For this exercise, repeat every line of the material exactly.

▸ Raw data
━━━━━━━━━━━━━━━━

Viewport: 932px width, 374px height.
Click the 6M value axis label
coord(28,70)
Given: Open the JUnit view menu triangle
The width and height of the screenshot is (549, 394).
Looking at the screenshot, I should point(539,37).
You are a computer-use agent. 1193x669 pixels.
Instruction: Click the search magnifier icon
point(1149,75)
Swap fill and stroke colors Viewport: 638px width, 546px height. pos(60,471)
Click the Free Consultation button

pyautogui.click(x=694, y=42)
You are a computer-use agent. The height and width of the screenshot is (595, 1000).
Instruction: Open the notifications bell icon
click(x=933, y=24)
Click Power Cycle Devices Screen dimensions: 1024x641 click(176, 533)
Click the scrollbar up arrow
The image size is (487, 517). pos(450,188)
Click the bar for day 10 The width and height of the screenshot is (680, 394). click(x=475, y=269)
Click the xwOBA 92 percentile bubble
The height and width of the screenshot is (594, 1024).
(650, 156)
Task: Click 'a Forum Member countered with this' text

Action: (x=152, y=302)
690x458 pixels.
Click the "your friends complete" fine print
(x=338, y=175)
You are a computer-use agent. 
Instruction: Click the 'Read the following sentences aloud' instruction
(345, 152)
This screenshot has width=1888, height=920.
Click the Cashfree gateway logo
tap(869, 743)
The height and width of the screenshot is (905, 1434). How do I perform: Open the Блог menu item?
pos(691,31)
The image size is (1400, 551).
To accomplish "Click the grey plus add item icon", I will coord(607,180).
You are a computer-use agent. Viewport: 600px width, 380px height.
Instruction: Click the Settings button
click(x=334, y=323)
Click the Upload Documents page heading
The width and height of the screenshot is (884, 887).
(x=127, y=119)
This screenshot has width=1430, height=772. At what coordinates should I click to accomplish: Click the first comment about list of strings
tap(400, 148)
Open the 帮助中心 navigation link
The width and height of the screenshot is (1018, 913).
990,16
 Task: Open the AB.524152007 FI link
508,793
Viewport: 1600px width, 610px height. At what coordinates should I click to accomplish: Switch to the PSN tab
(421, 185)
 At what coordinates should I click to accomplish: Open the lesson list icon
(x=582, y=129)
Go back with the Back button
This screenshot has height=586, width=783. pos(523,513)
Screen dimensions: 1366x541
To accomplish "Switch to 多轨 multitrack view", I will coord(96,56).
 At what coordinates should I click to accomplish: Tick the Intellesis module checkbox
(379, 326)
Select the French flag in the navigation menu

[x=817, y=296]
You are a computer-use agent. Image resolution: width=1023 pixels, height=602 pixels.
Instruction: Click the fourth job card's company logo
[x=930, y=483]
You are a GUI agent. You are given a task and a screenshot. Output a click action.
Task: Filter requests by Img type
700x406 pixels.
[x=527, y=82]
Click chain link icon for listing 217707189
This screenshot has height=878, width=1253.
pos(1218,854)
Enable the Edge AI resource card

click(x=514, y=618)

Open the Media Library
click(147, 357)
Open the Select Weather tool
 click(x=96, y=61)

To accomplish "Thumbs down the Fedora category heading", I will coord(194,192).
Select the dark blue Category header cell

━━━━━━━━━━━━━━━━

▸ Written reply
Viewport: 932px width, 374px height.
Click the 6M value axis label
coord(28,70)
Given: Open the JUnit view menu triangle
The width and height of the screenshot is (549, 394).
Looking at the screenshot, I should point(539,37).
You are a computer-use agent. 1193x669 pixels.
Instruction: Click the search magnifier icon
point(1149,75)
Swap fill and stroke colors Viewport: 638px width, 546px height. pos(60,471)
Click the Free Consultation button

pyautogui.click(x=694, y=42)
You are a computer-use agent. The height and width of the screenshot is (595, 1000).
Instruction: Open the notifications bell icon
click(x=933, y=24)
Click Power Cycle Devices Screen dimensions: 1024x641 click(176, 533)
Click the scrollbar up arrow
The image size is (487, 517). pos(450,188)
Click the bar for day 10 The width and height of the screenshot is (680, 394). click(x=475, y=269)
Click the xwOBA 92 percentile bubble
The height and width of the screenshot is (594, 1024).
(650, 156)
Task: Click 'a Forum Member countered with this' text

Action: (x=152, y=302)
690x458 pixels.
Click the "your friends complete" fine print
(x=338, y=175)
You are a computer-use agent. 
Instruction: Click the 'Read the following sentences aloud' instruction
(345, 152)
This screenshot has width=1888, height=920.
Click the Cashfree gateway logo
tap(869, 743)
The height and width of the screenshot is (905, 1434). How do I perform: Open the Блог menu item?
pos(691,31)
The image size is (1400, 551).
To accomplish "Click the grey plus add item icon", I will coord(607,180).
You are a computer-use agent. Viewport: 600px width, 380px height.
Instruction: Click the Settings button
click(x=334, y=323)
Click the Upload Documents page heading
The width and height of the screenshot is (884, 887).
(x=127, y=119)
This screenshot has width=1430, height=772. At what coordinates should I click to accomplish: Click the first comment about list of strings
tap(400, 148)
Open the 帮助中心 navigation link
The width and height of the screenshot is (1018, 913).
990,16
 Task: Open the AB.524152007 FI link
508,793
Viewport: 1600px width, 610px height. At what coordinates should I click to accomplish: Switch to the PSN tab
(421, 185)
 At what coordinates should I click to accomplish: Open the lesson list icon
(x=582, y=129)
Go back with the Back button
This screenshot has height=586, width=783. pos(523,513)
Screen dimensions: 1366x541
To accomplish "Switch to 多轨 multitrack view", I will coord(96,56).
 At what coordinates should I click to accomplish: Tick the Intellesis module checkbox
(379, 326)
Select the French flag in the navigation menu

[x=817, y=296]
You are a computer-use agent. Image resolution: width=1023 pixels, height=602 pixels.
Instruction: Click the fourth job card's company logo
[x=930, y=483]
You are a GUI agent. You are given a task and a screenshot. Output a click action.
Task: Filter requests by Img type
700x406 pixels.
[x=527, y=82]
Click chain link icon for listing 217707189
This screenshot has height=878, width=1253.
pos(1218,854)
Enable the Edge AI resource card

click(x=514, y=618)

Open the Media Library
click(147, 357)
Open the Select Weather tool
 click(x=96, y=61)

To accomplish "Thumbs down the Fedora category heading", I will coord(194,192).
Select the dark blue Category header cell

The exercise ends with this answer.